Improving your game’s graphics performance and settings
Fix performance glitches and develop default settings for smooth experiences on Apple platforms using the powerful suite of Metal development tools.
Overview
Metal games range from having modest performance requirements to pushing hardware to their limits. Players expect smooth frame rates and animation, and when that doesn’t happen, they’re perceived as glitches in the game. You can investigate the underlying cause of these glitches, and organize your work by creating a data collection plan to measure your performance data before and after you make improvements.
After you understand the performance characteristics of your game, you can tailor the player experience for different devices depending on the available set of features, computing power, and memory resources. You can also identify the game’s features that are performance or image-quality oriented and choose a subset that work for the entire game, and in a variety of circumstances. There are many tools like Instruments, Metal HUD, and GPU Debugger to aide you as you investigate performance bottlenecks in your Metal game.
Avoid frame glitches
Ideally, players perceive that a game runs smoothly if there are no noticeable frame glitches. A frame glitch is commonly defined as any kind of rendering error, hitch, sudden visual change, and low or uneven frame rate. Hitching occurs when a frame takes too long to render and ends up missing the time it was supposed to display onscreen. Streaming resources and loading shaders inefficiently cause sudden visual changes to the game graphics. And inconsistent frame rates cause the game to fluctuate from a steady frame rate to a lower frame rate, especially when a player wants the best frame rate to perform well, such as during an action scene.
These frame glitches happen on either the CPU or GPU timeline. For example, a game streams data and loads shaders on the CPU timeline while your renderer runs shaders and executes rendering passes on the GPU timeline. If a game has a bottleneck on one of these timelines, it can create delays on the other.
If you want a frame to render at a specific frames per second (fps) rate, then profile the game to ensure that it doesn’t exceed a certain time interval per frame, measured in milliseconds (ms). For example, 30 fps is about 33 ms, 40 fps is 25 ms, and 60 fps is about 16 ms. If you design a game to work at 60 fps, then it’s best if the game’s CPU time not exceed 16 ms and the GPU time not exceed 16 ms. Apple ProMotion displays support different frame rates so the game can use a rate like 30, 40, and 60 fps. Note that the CPU and GPU timelines can overlap so each timeline can take up to 16 ms. The following diagram shows a well-paced CPU and GPU timeline:
[Image]
Typically, the frame time isn’t consistent. The number of objects visible on the screen varies, the game might be streaming in the next level, shadow maps might need an update, and so on. If the encoding and rendering times remain within their time budgets, your game’s motion remains smooth. However, if there’s considerable change from one frame to another when they’re almost the same, it’s important to understand the cause. The following diagram shows when this variance isn’t an issue:
[Image]
An unexpected long task can create a frame glitch in the timeline. For example, the game might introduce a data dependency while it loads textures, models, or shaders for a rendering pass.
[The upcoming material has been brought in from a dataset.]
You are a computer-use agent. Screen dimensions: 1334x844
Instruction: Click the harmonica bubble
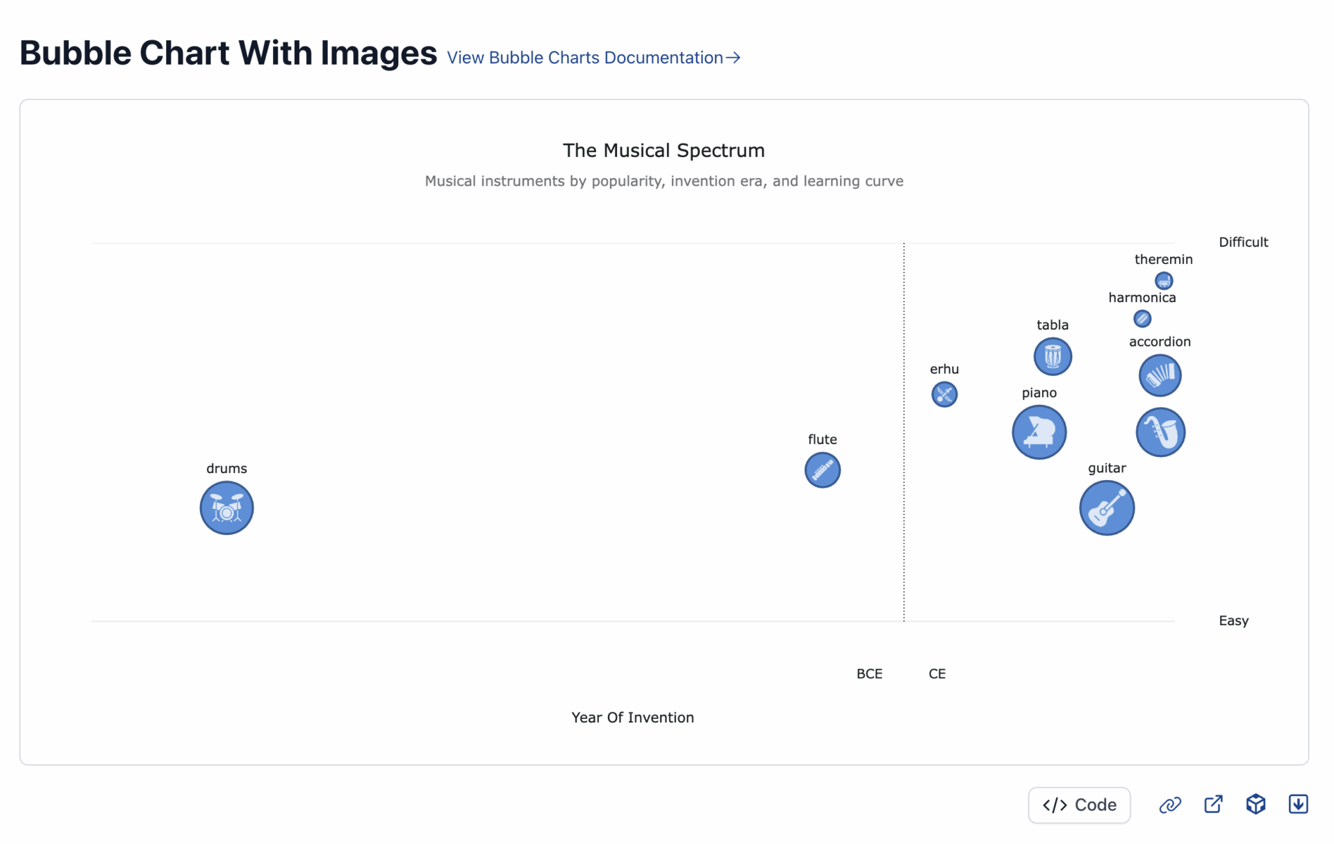coord(1142,319)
Some game tasks can increase the CPU utilization and affect the game’s rendering thread. The following diagram shows a long game task on the CPU timeline delaying the encoding of a frame, resulting in a glitch. Profile all parts of the game with Instruments to rule those out.
[Image]
To solve this type of problem, reorganize a long task for the renderer to split it over several frames. Plan to schedule those tasks on a different thread, or manage any dependencies ahead of time so they don’t create stalls. The following diagram shows that splitting the long task resolves this glitch and restores the encoding thread’s optimal timeline:
[Image]
Apply the same approach to the GPU timeline too. Consider a cache to store temporary resources, like shadow maps, or use GPU culling to reduce geometric complexity. Note that tasks that aren’t part of every frame create opportunities to add delays. Carefully understand all parts of the game’s rendering pipeline to locate and eliminate glitches. There are some techniques to measure, understand, and fix these performance problems.
Think through performance problems
Performance problems typically have several underlying reasons, or root causes. Root causes are usually separate issues that affect the game to different degrees. The process to fix these issues is measure, analyze, and improve. The first step in investigating performance problems is to measure with tools. Analyze these data measurements to identify the performance problem’s root causes. Some problems are easy to find and fix, but most need investigation. After identifying the root causes, prioritize fixing the problem that affects the game’s performance most. After this improvement, re-measure the game until it meets its performance requirements or repeat this improvement process.
The “five whys” technique is a helpful way to find and scope the root cause of a performance problem. Repeatedly ask and answer the question “why?” five times to gain a more specific understanding of the problem. Here are some sample questions and answers:
Why does my game have frame glitches? On the Metal system trace in Instruments, some frames take longer than 33 ms to render.
Why does the frame time exceed 33 ms? The system trace shows that the game spends 22 ms rendering the geometry buffer.
Why does it take 22 ms to render the geometry buffer? Measuring the time of the vertex shader stage shows 16 ms, and the fragment shader takes 6 ms to render.
Why does it take 16 ms for the vertex shader to run? A GPU trace shows that the vertex shader is processing 5,000,000 vertices and it looks ALU bound.
Why is the vertex shader ALU bound? The vertex shader uses several matrix multiplications and doesn’t use half-precision types.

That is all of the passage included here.